People of ACM - Martin Wicke
January 16, 2018
How did your earlier work in geometric modeling and simulations prepare you to be part of the TensorFlow team, developing software that conducts deep learning and neural network research?
Problems in modeling and simulation for computer graphics and computational geometry are often phrased as nonlinear optimization problems. Machine learning problems are also (mostly nonlinear) optimization problems. Though the methods differ, intuition about the complexity and behavior of the underlying linear algebra operations is useful.
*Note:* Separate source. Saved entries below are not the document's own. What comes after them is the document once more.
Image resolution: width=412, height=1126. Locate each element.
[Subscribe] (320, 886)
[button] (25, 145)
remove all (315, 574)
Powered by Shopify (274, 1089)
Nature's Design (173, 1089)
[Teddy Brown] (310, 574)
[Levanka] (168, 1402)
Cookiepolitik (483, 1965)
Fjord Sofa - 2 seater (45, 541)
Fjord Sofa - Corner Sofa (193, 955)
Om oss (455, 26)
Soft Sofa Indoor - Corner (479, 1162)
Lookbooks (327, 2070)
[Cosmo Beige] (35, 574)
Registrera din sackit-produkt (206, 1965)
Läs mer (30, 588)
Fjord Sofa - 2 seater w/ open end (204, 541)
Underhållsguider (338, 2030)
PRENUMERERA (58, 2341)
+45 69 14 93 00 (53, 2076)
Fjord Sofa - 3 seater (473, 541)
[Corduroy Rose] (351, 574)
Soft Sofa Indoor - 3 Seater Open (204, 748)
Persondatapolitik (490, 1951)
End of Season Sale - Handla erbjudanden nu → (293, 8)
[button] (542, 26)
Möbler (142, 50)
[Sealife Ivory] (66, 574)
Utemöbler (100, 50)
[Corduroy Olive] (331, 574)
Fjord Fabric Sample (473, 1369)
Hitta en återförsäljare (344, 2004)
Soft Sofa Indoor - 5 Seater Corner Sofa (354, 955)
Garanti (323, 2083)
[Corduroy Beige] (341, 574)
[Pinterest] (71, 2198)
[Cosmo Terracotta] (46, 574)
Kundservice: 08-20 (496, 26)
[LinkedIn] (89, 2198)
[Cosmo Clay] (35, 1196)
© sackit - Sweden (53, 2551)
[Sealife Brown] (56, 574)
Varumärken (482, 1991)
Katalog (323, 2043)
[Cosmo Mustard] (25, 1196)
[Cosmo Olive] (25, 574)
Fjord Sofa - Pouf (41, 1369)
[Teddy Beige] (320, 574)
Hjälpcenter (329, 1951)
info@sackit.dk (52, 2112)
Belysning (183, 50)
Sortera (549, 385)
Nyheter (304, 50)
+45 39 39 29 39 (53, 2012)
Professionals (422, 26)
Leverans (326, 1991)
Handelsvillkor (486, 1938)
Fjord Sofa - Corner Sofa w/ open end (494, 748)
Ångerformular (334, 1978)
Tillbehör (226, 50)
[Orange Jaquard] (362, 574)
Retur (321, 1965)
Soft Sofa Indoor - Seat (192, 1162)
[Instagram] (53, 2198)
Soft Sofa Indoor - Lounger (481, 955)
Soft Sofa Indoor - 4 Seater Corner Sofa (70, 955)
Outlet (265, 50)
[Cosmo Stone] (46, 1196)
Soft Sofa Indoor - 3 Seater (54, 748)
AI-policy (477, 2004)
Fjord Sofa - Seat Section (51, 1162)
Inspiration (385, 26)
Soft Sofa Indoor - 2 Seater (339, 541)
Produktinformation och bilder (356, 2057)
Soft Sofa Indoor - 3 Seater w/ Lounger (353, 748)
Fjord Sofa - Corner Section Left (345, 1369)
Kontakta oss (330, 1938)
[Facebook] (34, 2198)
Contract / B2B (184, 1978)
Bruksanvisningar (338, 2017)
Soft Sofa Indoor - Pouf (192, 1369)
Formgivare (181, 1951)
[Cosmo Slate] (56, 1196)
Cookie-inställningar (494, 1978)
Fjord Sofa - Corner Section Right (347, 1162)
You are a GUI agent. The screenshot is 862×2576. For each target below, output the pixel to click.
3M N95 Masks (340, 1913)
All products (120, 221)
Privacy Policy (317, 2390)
GPUs were used extensively in graphics long before their utility was recognized more broadly, and experience with that computing platform also helps.
What was the Google AI Team’s biggest challenge in developing TensorFlow 1.0 and how did you overcome it?
Google manages datacenters slightly differently from the rest of the world. In particular, the experience and capabilities offered to users is very different than, say, running computations on a public cloud computing service. TensorFlow was initially developed with these constraints and features in mind, which lead to some mismatches to the publicly available supporting infrastructure. Many of the initial problems with slow execution can be attributed to these differences.
This was a visibility problem more than a technical one. Once TensorFlow was open-sourced, these issues surfaced and we could fix them. The lesson here is that software stacks are quite far from being meaningfully standardized, and that abstractions, where they exist, are very leaky, especially once performance is considered and especially at the intersection of high performance and distributed computing.
More than 480 people around the world contributed to TensorFlow in the first year since Google made it open source software. What are the main ways in which these contributions have improved the software?
TensorFlow would not be where we are now without the contributions of the community. To date, over 1,100 people have contributed to TensorFlow code directly. There are two main ways that our contributors improve TensorFlow: they identify problems and fix them, and they contribute new features. The TensorFlow team alone would not have had the time or knowledge to implement many of these. I cannot possibly credit every contribution here, but some of the more significant ones were Windows support as well as many different language bindings.
More generally, TensorFlow is portable and proven to work in many contexts and systems because we have a large and diverse community using it.
What will scalable machine learning software look like in five years? (that is, how and where will it be used)?
I expect that we will see more specialized hardware, and I also expect that users will have to worry less and less about the details of the hardware. This is similar to what happened with computer graphics and GPUs with the emergence of OpenGL and DirectX (Khronos' and Microsoft’s graphics libraries, respectively), and again for general purpose computing on GPUs with the emergence of CUDA (a library for parallel computing created by NVIDIA).
The abstraction level in machine learning frameworks will inevitably rise, and automated model construction will make designing the details of neural network architectures a thing of the past. Many more people will use machine learning, but fewer people will work on tweaking implementation details.
As a consequence, I believe machine learning will become pretty ubiquitous, driven by the gains that we see wherever it is applied today. I expect to see many more productivity tools in the wider sense, with assistants providing significant help with cognitive tasks.
Martin Wicke is a software engineer working on Google AI. His core research interests include machine intelligence, distributed systems and computer vision. He is a key member of the team that developed TensorFlow, a scalable machine learning software package that Google released in 2015 as an open source project.
Wicke completed a PhD at ETH Zurich on geometric modeling and simulation using particle methods. He later worked in a variety of areas including learning system behavior to improve routing in sensor networks, as well as video processing and analysis. Wicke was the presenter of the ACM Learning Webinar, TensorFlow: A Framework for Scalable Machine Learning.